- Published on
Data Engineering Zoomcamp, Week 2
In Week 2 of the DTC Data Engineering Zoomcamp, we learned about the the art of workflow orchestration using Mage. Imagine being a chef, where every step in a recipe is crucial to the final dish. Similarly, in data engineering, orchestration is about carefully coordinating tasks to ensure efficiency and effectiveness. This concept, eloquently described in 'Fundamentals of Data Engineering: Plan and Build Robust Data Systems' by Joe Reis, Matt Housley, et al., as 'the process of coordinating many jobs to run as quickly and efficiently as possible on a scheduled cadence,' is a cornerstone of our field. It involves strategically sequencing and managing tasks to optimize performance and output, much like preparing a complex dish.
For instance, consider the steps in crafting my favorite pasta dish, Penne alla Vodka: from boiling water to the final garnish of parmesan and basil. Each step relies on the previous one, akin to how workflow orchestration operates in data engineering. In this week's module, Workflow Orchestration,
Matt Palmer, an author and Relations Developer at Mage, walks us through the creation of an ETL pipeline with Mage. You can find links to the original videos in the Week 2 readme. Our journey starts with extracting data (New York Taxi data, in our case), transforming it for clarity and usefulness, and finally, exporting it to a PostgreSQL database and a Google Cloud Storage bucket. Just as the final step in our pasta recipe brings all the ingredients together, our data, now processed and refined, is ready to be served.
Before we start, be sure to check out the DataTalksClub website here where you will find links to a slack channel and other resources that will help in your journey to becoming a data engineer.
Lastly, you can find the github repository for this specific course here. Be sure to star the repository!
- Configuring Mage
- Building an ETL Pipeline with Mage (postgreSQL)
- Building an ETL Pipeline with Mage (Google Cloud)
- Scheduling a Workflow (Automating Pipeline)
- Parameterization
- In Summary
- Looking Ahead
Configuring Mage
Prior to getting into some of the key components of Mage, we need to setup our environment. If you haven't already, you'll need to clone the Mage Zoomcamp repository provided so we can setup our environment locally.
Assuming you've already completed the week 1 modules, starting up the environment should be pretty straightforward, but you can refer to the Readme file in the Mage repo if you run into any issues.
- Clone repo to vscode
- Open a terminal in your local repo directory
- Run the following commands
docker compose build
Followed by
docker compose up
- Navigate to http://localhost:6789 in your browser
Now we can start building our pipeline!
Building an ETL Pipeline with Mage (postgreSQL)
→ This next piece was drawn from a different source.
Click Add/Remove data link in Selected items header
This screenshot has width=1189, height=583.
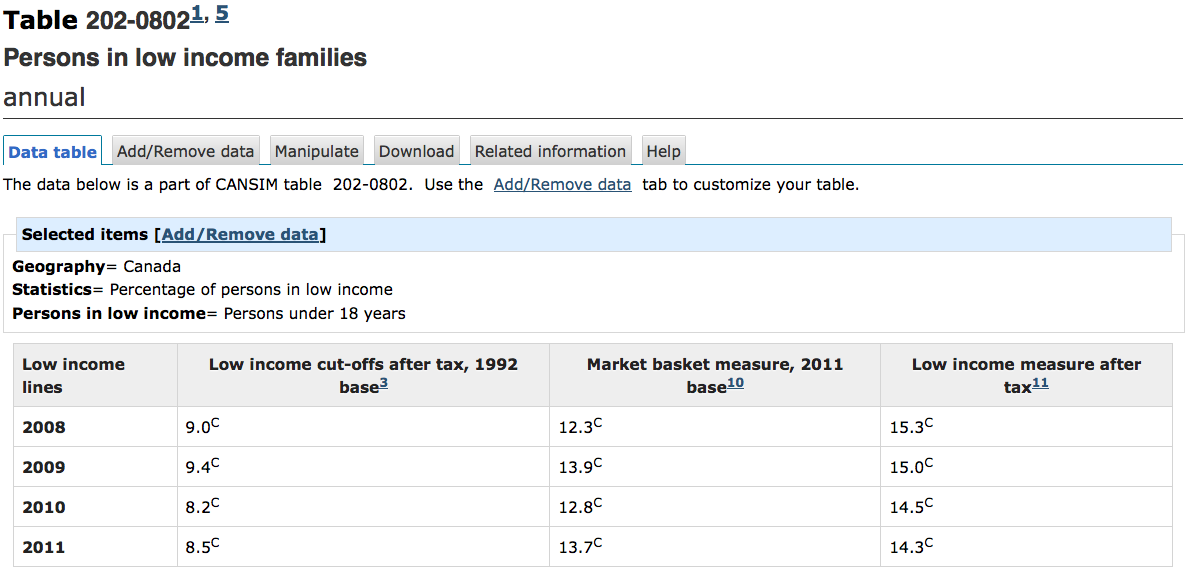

Mage has a few components that make the code we write highly reusuable. These are what Mage refers to as Blocks
. There are three type of blocks that we can leverage when creating a pipeline:
- Data Loader
- Transformer
- Data Exporter
The first pipeline we built in the Week 2 module is an ETL pipeline using blocks to load the yellow taxi data from this github repo, transform the data and export the data into a postgres database within our docker container. The resulting DAG should look something like the screenshot below.
Configuring postgreSQL connection
Before we can get into the pipeline code, we need to first setup a yaml profile in the io_config.yml
file. This is where we define environmental variables that will allow us to authenticate to cloud providers, databases, etc. In the instance of the pipeline we are building, we need to define how the pipeline will authenticate to our postgreSQL database that is running as a service in our docker container, alongside Mage. Navigate over to the io_config.yml
file in either vscode or the Mage GUI in your web browser. At the bottom of the file, we need to add the following line:
dev:
POSTGRES_CONNECT_TIMEOUT: 10
POSTGRES_DBNAME: "{{ env_var('POSTGRES_DBNAME') }}"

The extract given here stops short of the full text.